### CONSIGNE
Recopiez le passage qui va de « 1600x1000 pixels. » jusqu'à « Action: (1385, 30) », bornes comprises, en remplaçant « bell » par « alarm » et sans rien modifier d'autre. Laissez les images de côté dans votre réponse.

### MATÉRIEL FOURNI
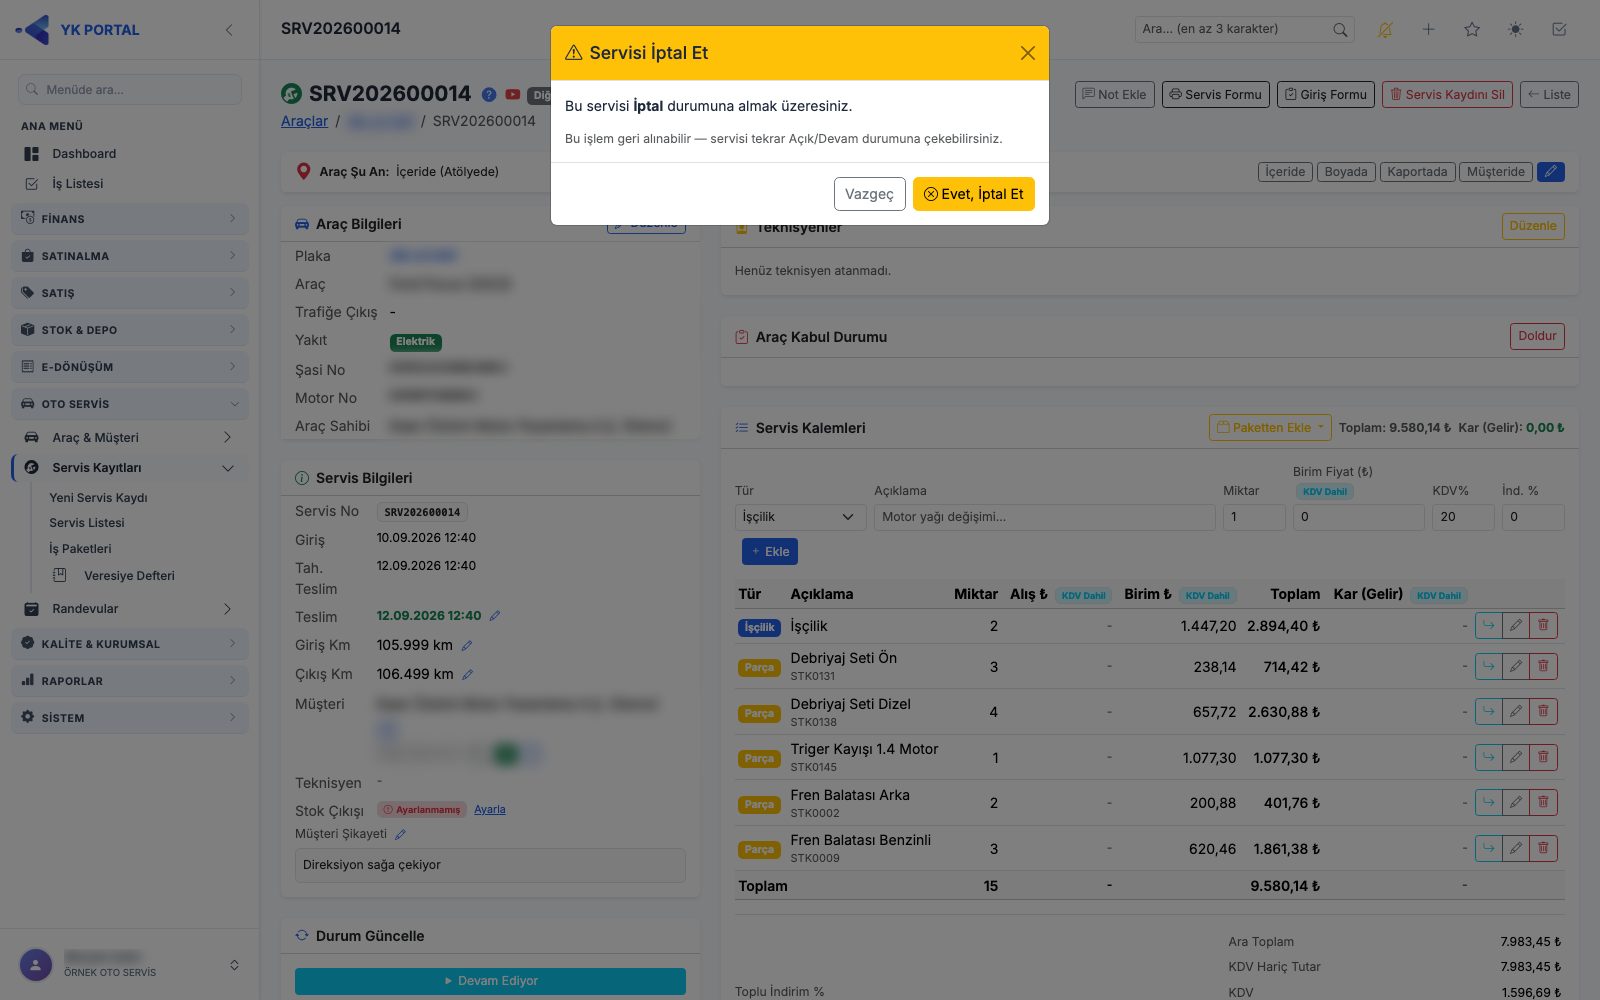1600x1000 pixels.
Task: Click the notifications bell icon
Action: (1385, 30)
--
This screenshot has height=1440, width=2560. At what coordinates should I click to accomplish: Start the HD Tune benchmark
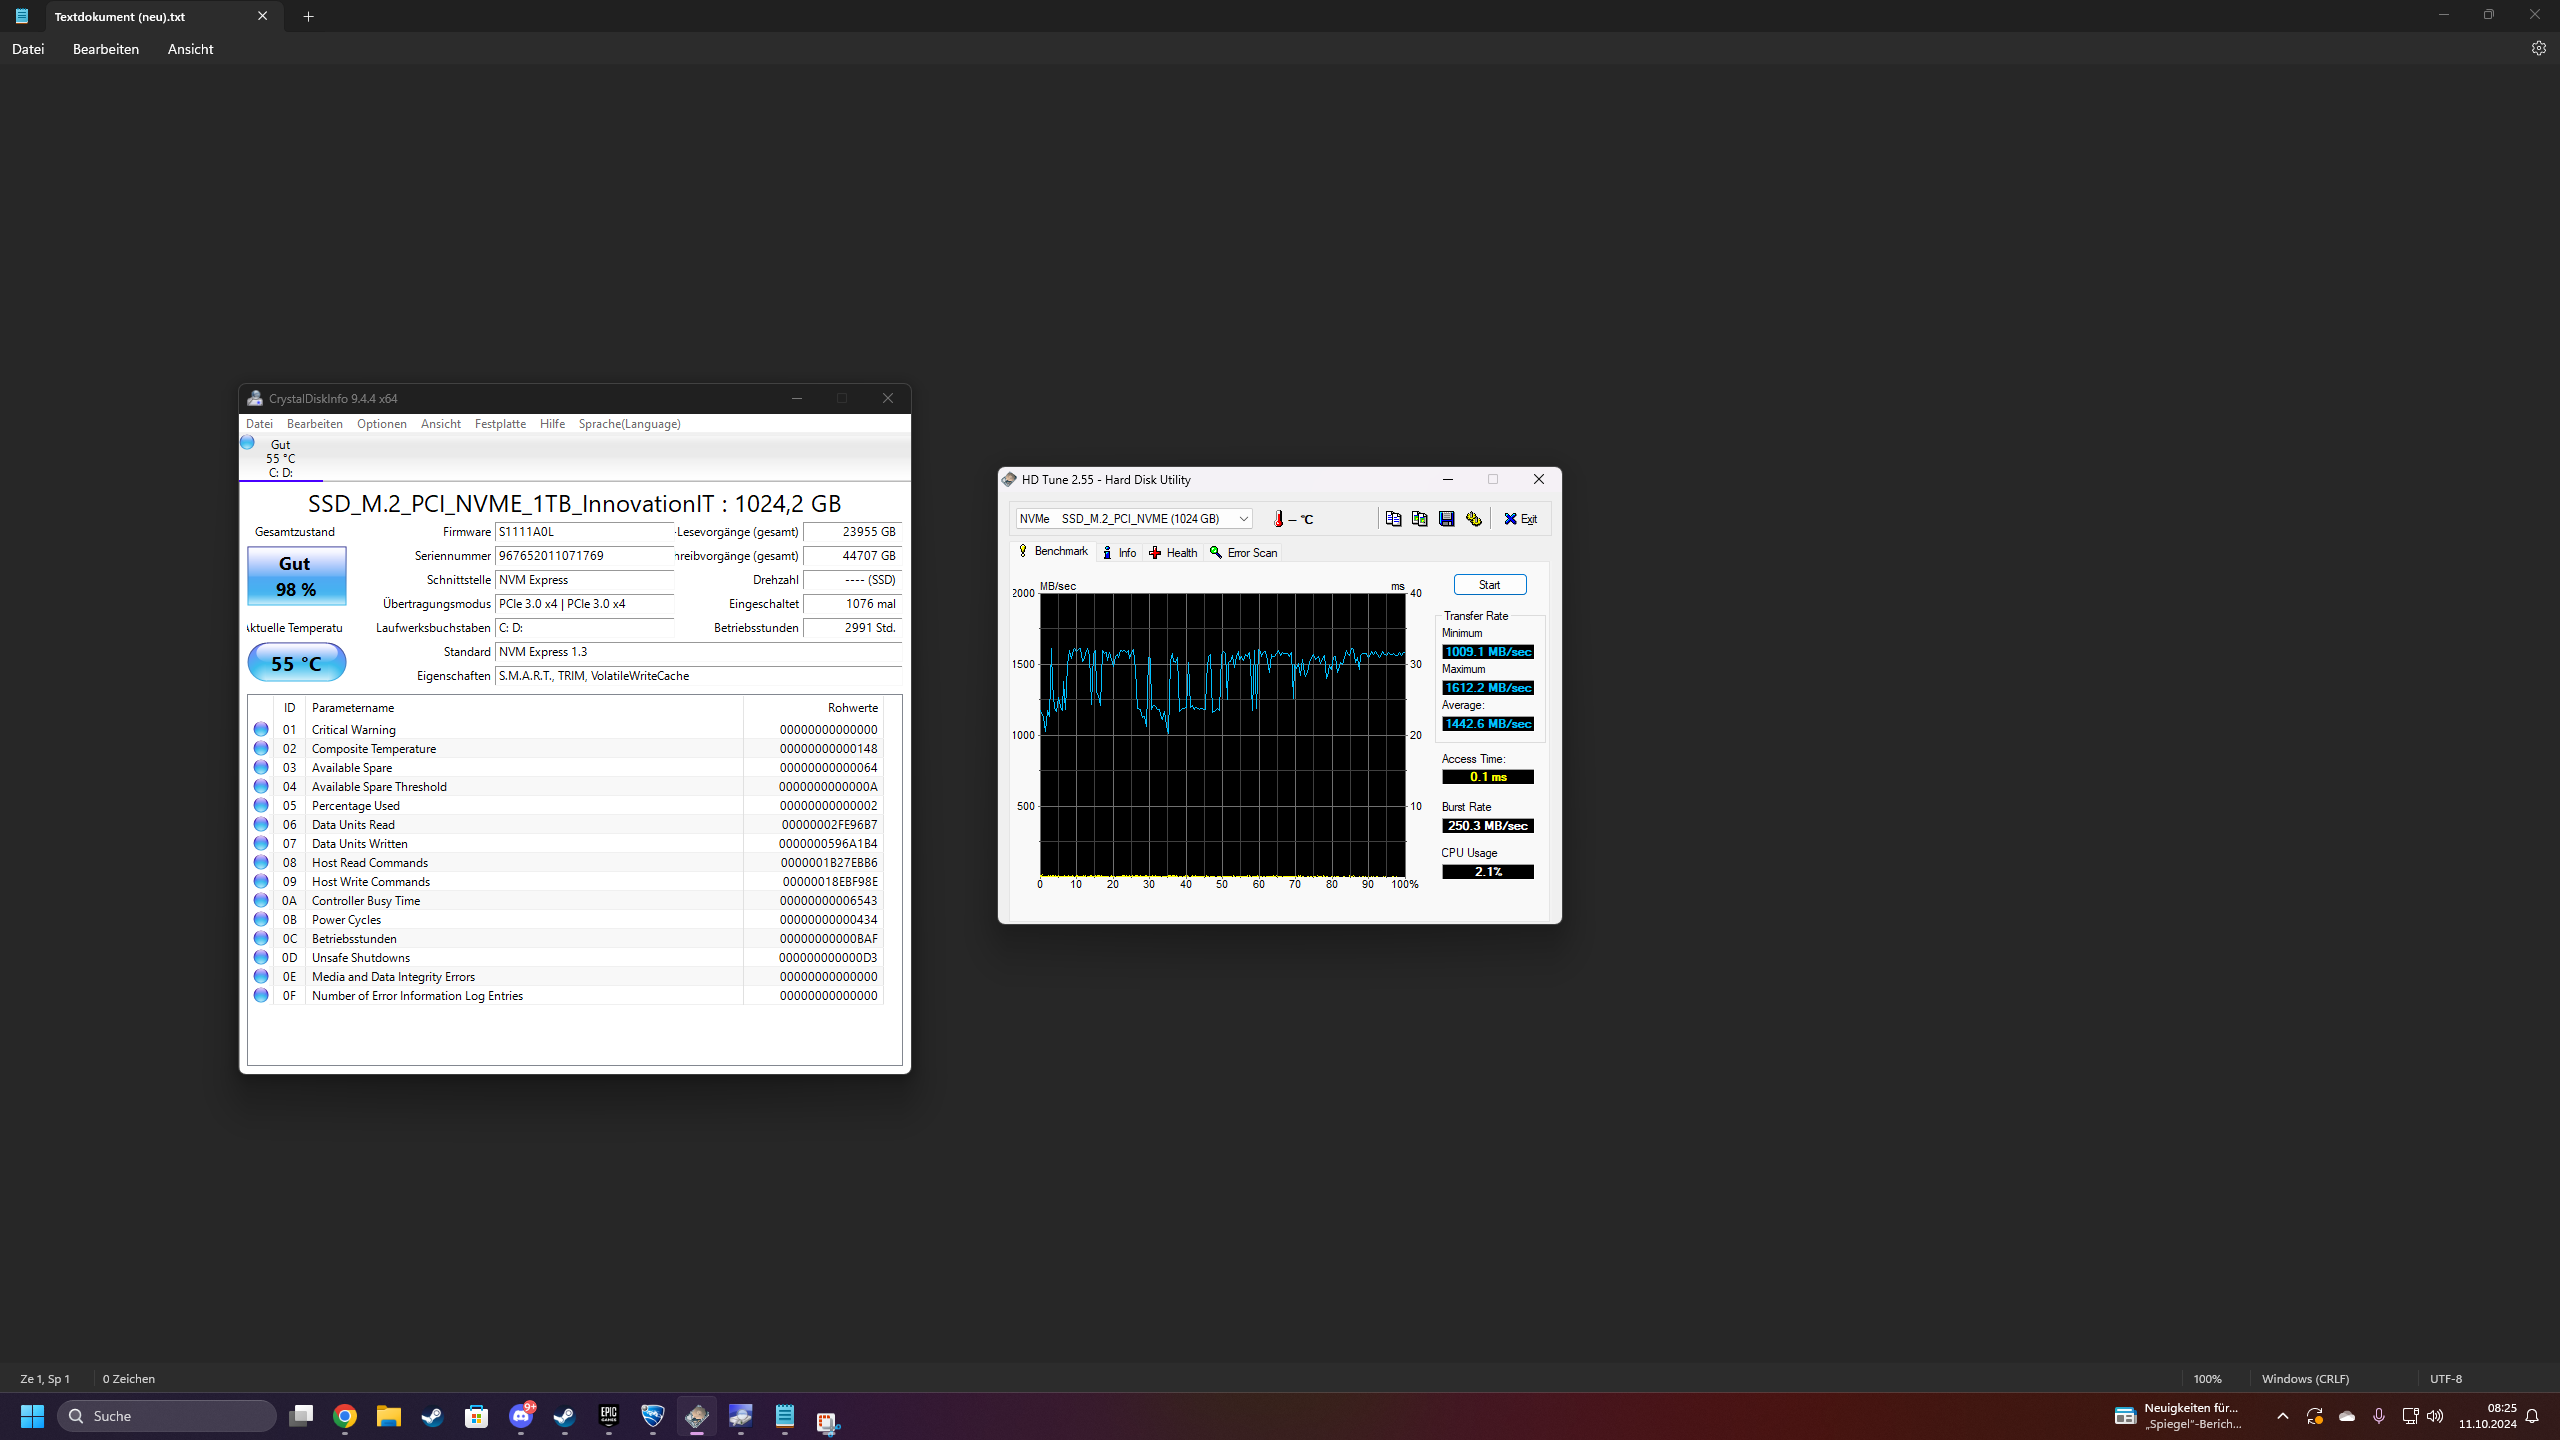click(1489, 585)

### SOLUTION PROPOSÉE
1600x1000 pixels.
Task: Click the notifications alarm icon
Action: (1385, 30)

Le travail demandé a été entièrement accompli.